● REQUEST
Reproduce the news excerpt below about Utah's public education budget in full, word for word.

● TEXT EXCERPT
• • • • • • •

But a preliminary budget released by lawmakers on Thursday showed both good news and bad for the public education system.

The recommendations by the Executive Appropriations Committee include more than $100 million in per-pupil spending and $48 million for enrollment growth.

The total price tag is roughly half of what Herbert proposed and excludes requested investments in school technology and teacher training.

The budget also restores a $63 million funding cut that lawmakers approved last month as part of a budget exercise to highlight spending priorities.

"I'm disappointed," Utah Education Association president Sharon Gallagher-Fishbaugh said. "We're a long, long way from $500 million."

Members of the education community, including the UEA, the Utah Parent Teacher Association and the state's school employee organizations, plan to rally at the Utah State Capitol on Monday. The event, to be held in the Capitol Rotunda at 5:30 p.m., is intended to show support for Herbert's budget proposals and urge lawmakers to increase their investment in Utah schools.

"It can be done," Gallagher-Fishbaugh said of Herbert's budget. "It's time that we adequately funded our public schools."

Lawmakers are recommending a 4 percent increase in the weighted pupil unit, the basic funding formula used for per-student spending. If approved, that increase would be effectively double the per-student increases that Utah schools have received for each of the last two years.

The weighted pupil unit is also unrestricted funding, which state school board chairman David Crandall said could be used at the local district level for targeted programs like technology and training.

"A 4-percent increase is fairly significant," he said. "It affords the districts and the schools a lot of flexibility in what they can do."

Herbert's spokesman Marty Carpenter said Friday that the governor had received the Legislature's budget and would be meeting House and Senate leaders to discuss where changes can be made.

"We are hopeful that at the end of this process, the budget will reflect the governor's priorities," he said.

• • • • • • •

● DATA ROWS

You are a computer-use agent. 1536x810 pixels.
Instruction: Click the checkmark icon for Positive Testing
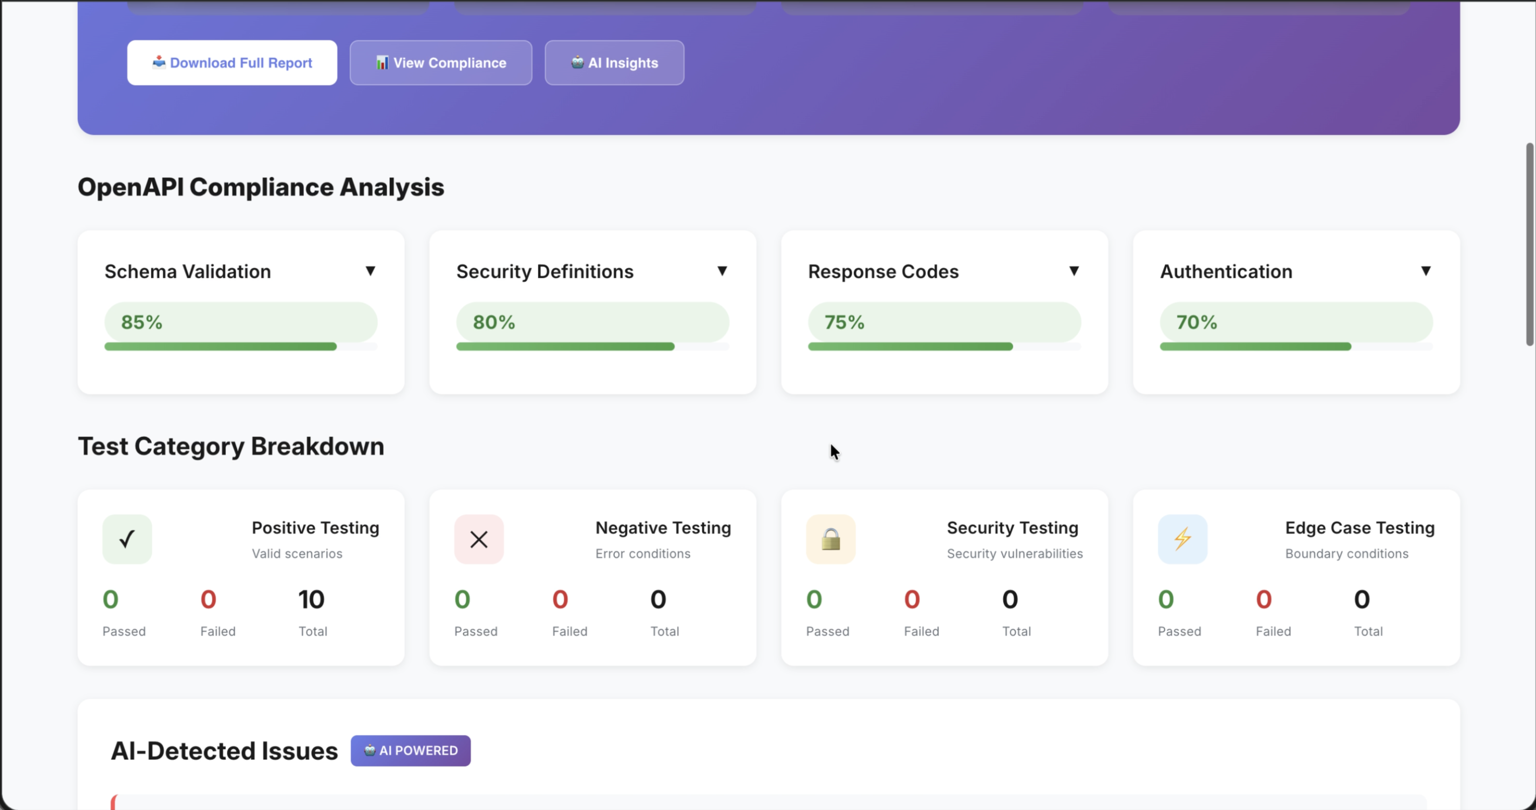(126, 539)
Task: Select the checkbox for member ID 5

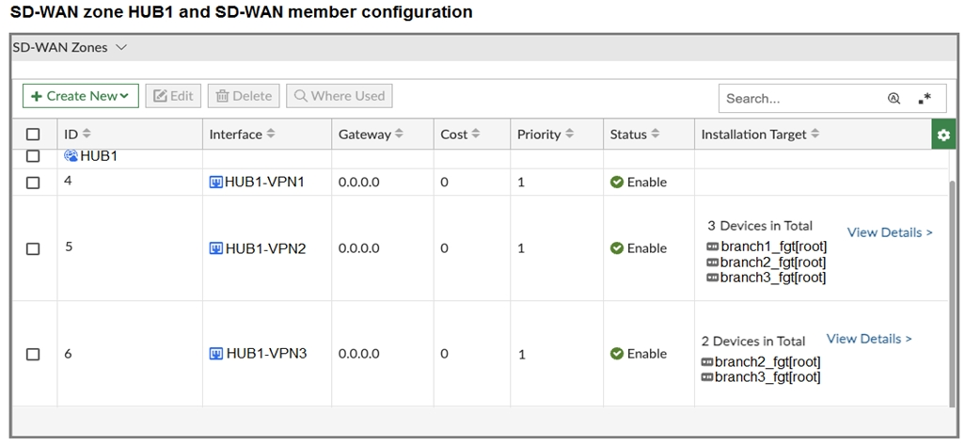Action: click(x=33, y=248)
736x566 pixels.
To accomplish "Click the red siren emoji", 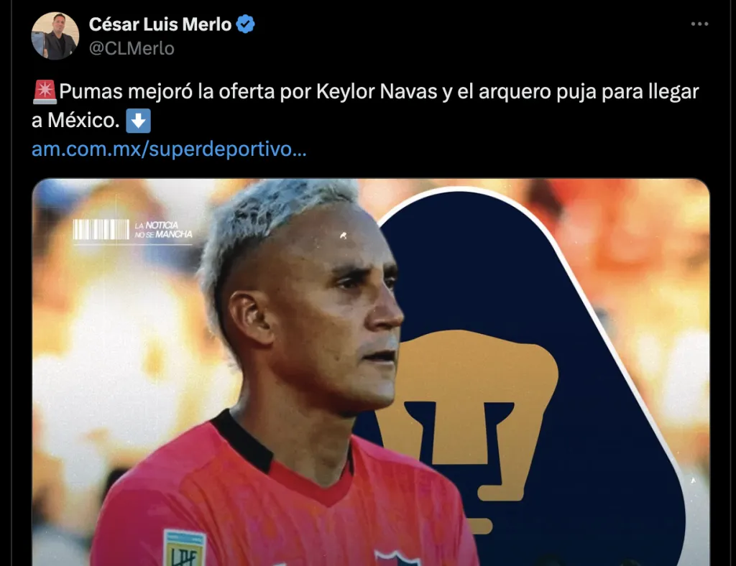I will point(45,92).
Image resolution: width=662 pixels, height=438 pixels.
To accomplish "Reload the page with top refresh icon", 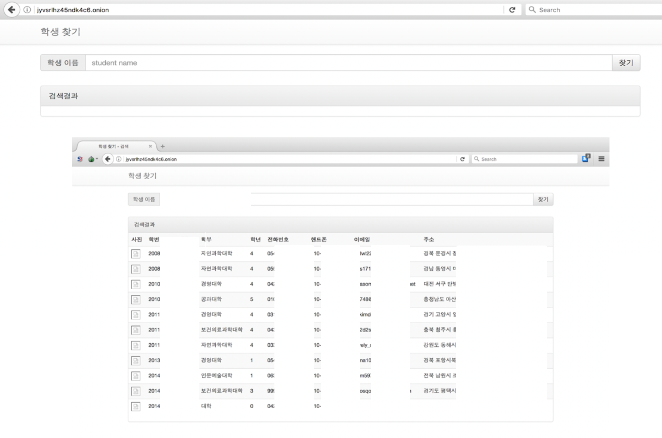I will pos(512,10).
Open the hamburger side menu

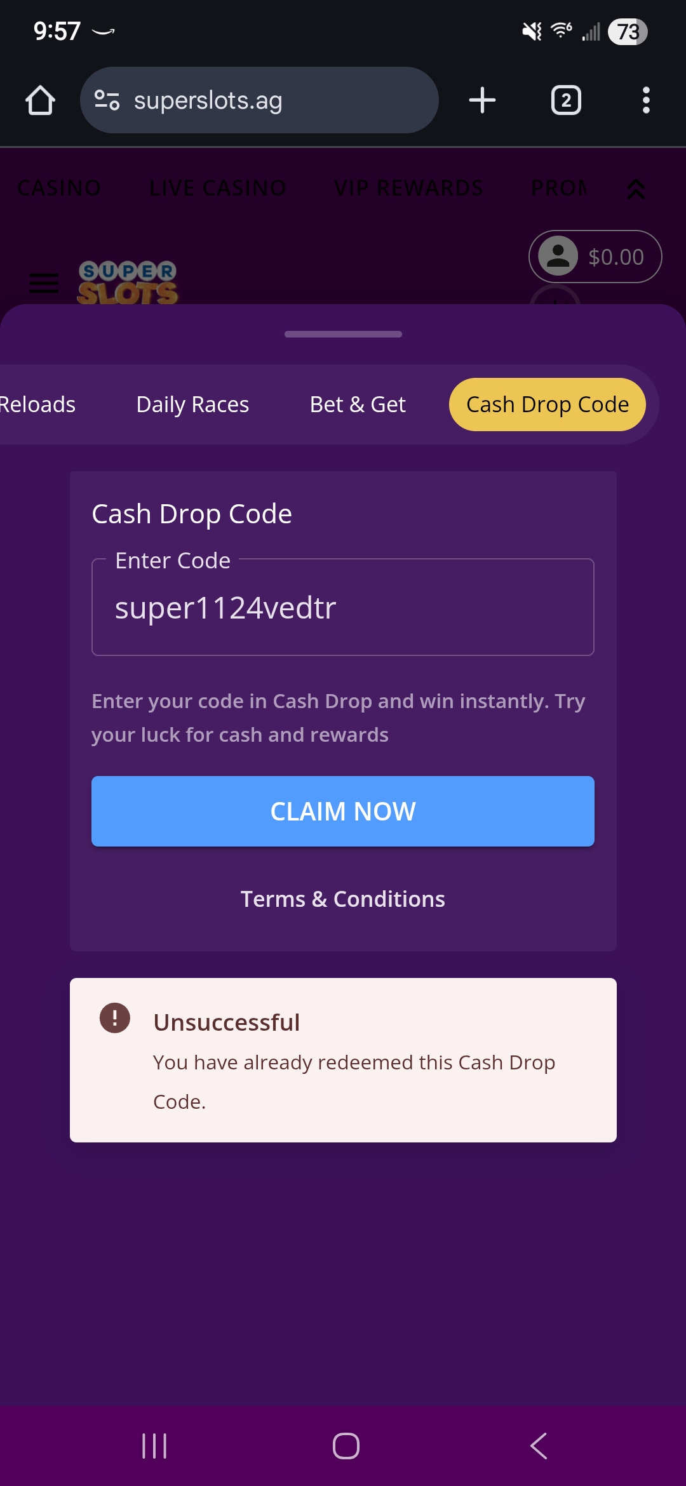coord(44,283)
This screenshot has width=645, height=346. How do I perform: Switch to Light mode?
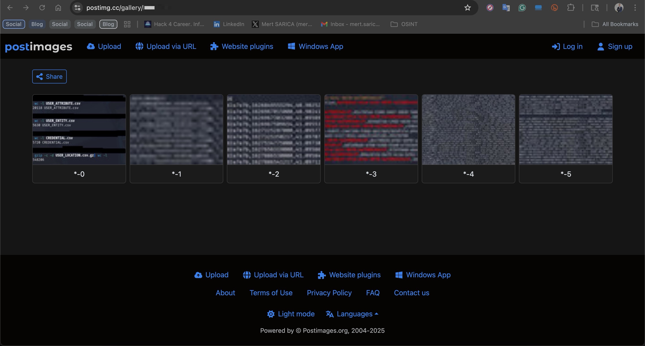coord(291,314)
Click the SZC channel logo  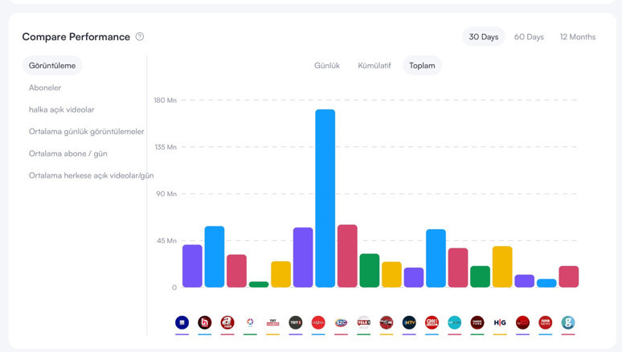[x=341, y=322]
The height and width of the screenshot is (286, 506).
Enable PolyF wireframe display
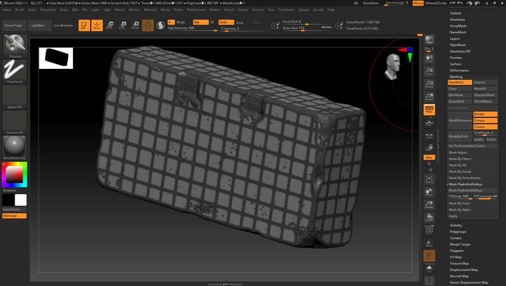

• • • • • • •

● EXPECTED ANSWER
But a preliminary budget released by lawmakers on Thursday showed both good news and bad for the public education system.

The recommendations by the Executive Appropriations Committee include more than $100 million in per-pupil spending and $48 million for enrollment growth.

The total price tag is roughly half of what Herbert proposed and excludes requested investments in school technology and teacher training.

The budget also restores a $63 million funding cut that lawmakers approved last month as part of a budget exercise to highlight spending priorities.

"I'm disappointed," Utah Education Association president Sharon Gallagher-Fishbaugh said. "We're a long, long way from $500 million."

Members of the education community, including the UEA, the Utah Parent Teacher Association and the state's school employee organizations, plan to rally at the Utah State Capitol on Monday. The event, to be held in the Capitol Rotunda at 5:30 p.m., is intended to show support for Herbert's budget proposals and urge lawmakers to increase their investment in Utah schools.

"It can be done," Gallagher-Fishbaugh said of Herbert's budget. "It's time that we adequately funded our public schools."

Lawmakers are recommending a 4 percent increase in the weighted pupil unit, the basic funding formula used for per-student spending. If approved, that increase would be effectively double the per-student increases that Utah schools have received for each of the last two years.

The weighted pupil unit is also unrestricted funding, which state school board chairman David Crandall said could be used at the local district level for targeted programs like technology and training.

"A 4-percent increase is fairly significant," he said. "It affords the districts and the schools a lot of flexibility in what they can do."

Herbert's spokesman Marty Carpenter said Friday that the governor had received the Legislature's budget and would be meeting House and Senate leaders to discuss where changes can be made.

"We are hopeful that at the end of this process, the budget will reflect the governor's priorities," he said.